Given passage |
[start]
The critical thing manufacturers need to understand: PFAS regulations are not waiting for complete scientific consensus on all 14,000+ compounds. Regulators are acting on what’s known, and the direction is consistently toward lower limits and broader compound coverage.

EPA’s Final PFAS Drinking Water Rule

EPA’s National Primary Drinking Water Regulation (NPDWR) for PFAS, finalized in April 2024, establishes legally enforceable Maximum Contaminant Levels (MCLs) for six PFAS compounds:

• PFOA: 4 parts per trillion (ppt)
• PFOS: 4 ppt
• PFHxS: 10 ppt
• PFNA: 10 ppt
• HFPO-DA (GenX): 10 ppt
• Mixture of PFHxS, PFNA, HFPO-DA, and PFBS: Hazard Index of 1

Those 4 ppt limits for PFOA and PFOS are at the edge of analytical detection capability. This isn’t an aspirational target — it’s a compliance requirement with enforceable deadlines. Public water systems must complete initial monitoring by 2027-2029 depending on system size, with full compliance required by 2029.

For water utilities and municipalities, this means you need a laboratory that can reliably quantify PFAS at low-ppt levels with established method detection limits (MDLs) well below the MCLs. A lab reporting an MDL of 4 ppt for PFOA is not sufficient to demonstrate compliance with a 4 ppt MCL — you need MDLs at roughly half the MCL or lower to have confidence in the result.
[end]
Directives |
- A) Using the PFAS passage, answer each question:
(i) In what month and year was the EPA's drinking water regulation for PFAS finalized?
(ii) What Maximum Contaminant Level does the rule set for PFHxS?
(iii) By what year is full compliance required?
- B) Reproduce the PFAS passage word for word, beginning at "Those 4 ppt" and stopping after "in the result.".
- C) Pick up the PFAS passage after its final sentence and carry it forward.
The material after this point has no connection to the PFAS passage.

Available data |
[start]
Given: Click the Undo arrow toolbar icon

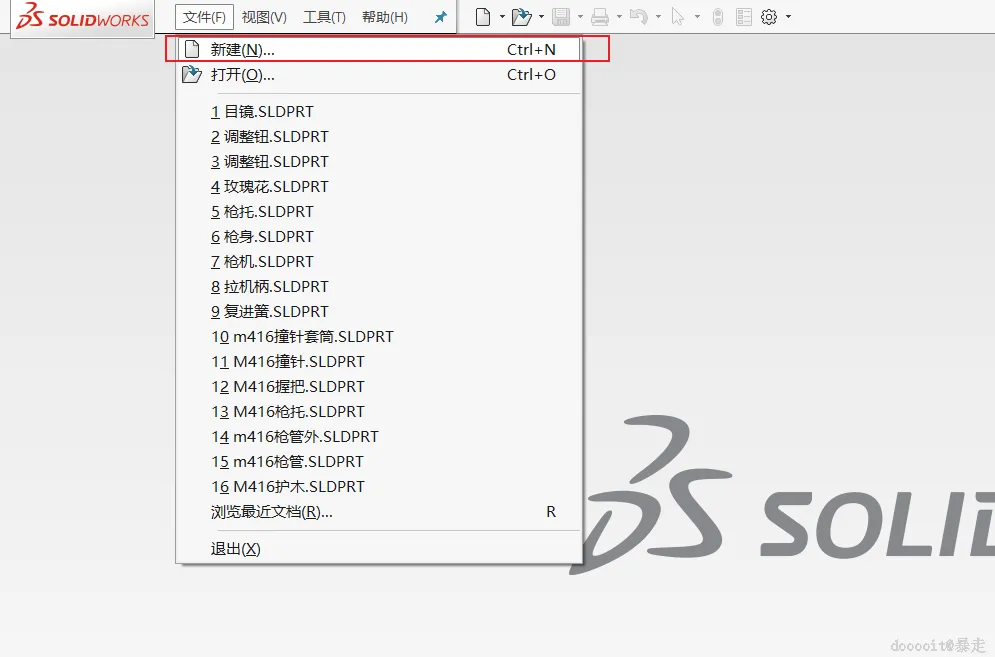Looking at the screenshot, I should (x=639, y=17).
[end]
In response |
- A)
(i) April 2024
(ii) 10 parts per trillion (ppt)
(iii) 2029

- B)
Those 4 ppt limits for PFOA and PFOS are at the edge of analytical detection capability. This isn’t an aspirational target — it’s a compliance requirement with enforceable deadlines. Public water systems must complete initial monitoring by 2027-2029 depending on system size, with full compliance required by 2029.

For water utilities and municipalities, this means you need a laboratory that can reliably quantify PFAS at low-ppt levels with established method detection limits (MDLs) well below the MCLs. A lab reporting an MDL of 4 ppt for PFOA is not sufficient to demonstrate compliance with a 4 ppt MCL — you need MDLs at roughly half the MCL or lower to have confidence in the result.

- C)
EPA Analytical Methods for PFAS in Water

Two EPA methods dominate PFAS water testing:

EPA Method 537.1 — Determination of Selected Per- and Polyfluorinated Alkyl Substances in Drinking Water by Solid Phase Extraction and Liquid Chromatography/Tandem Mass Spectrometry (LC-MS/MS). This method covers 18 PFAS analytes and was developed specifically for finished drinking water. It uses solid-phase extraction (SPE) with a weak anion exchange cartridge, followed by LC-MS/MS analysis with isotope dilution quantification.

EPA Method 533 — Determination of Per- and Polyfluoroalkyl Substances in Drinking Water by Isotope Dilution Anion Exchange Solid Phase Extraction and Liquid Chromatography/Tandem Mass Spectrometry. Method 533 was developed to complement 537.1 by covering shorter-chain PFAS and GenX chemicals that 537.1 doesn’t capture well. It uses a modified SPE approach optimized for these more mobile compounds.

For regulatory compliance with the final PFAS rule, EPA specifies that laboratories must use either Method 533 or 537.1 (or both, depending on the analyte list). In practice, many laboratories run both methods to cover the full suite of regulated compounds, since neither method alone covers all six regulated PFAS plus the Hazard Index mixture.

EPA Method 1633 — Analysis of Per- and Polyfluoroalkyl Substances (PFAS) in Aqueous, Solid, Biosolids, and Tissue Samples by LC-MS/MS. This is the newer multi-matrix method that covers 40 PFAS analytes across water, soil, biosolids, and tissue. Method 1633 is increasingly specified for NPDES permits, site investigations, and non-drinking-water applications. It’s not yet required under the drinking water rule but is becoming the standard for wastewater and environmental matrices.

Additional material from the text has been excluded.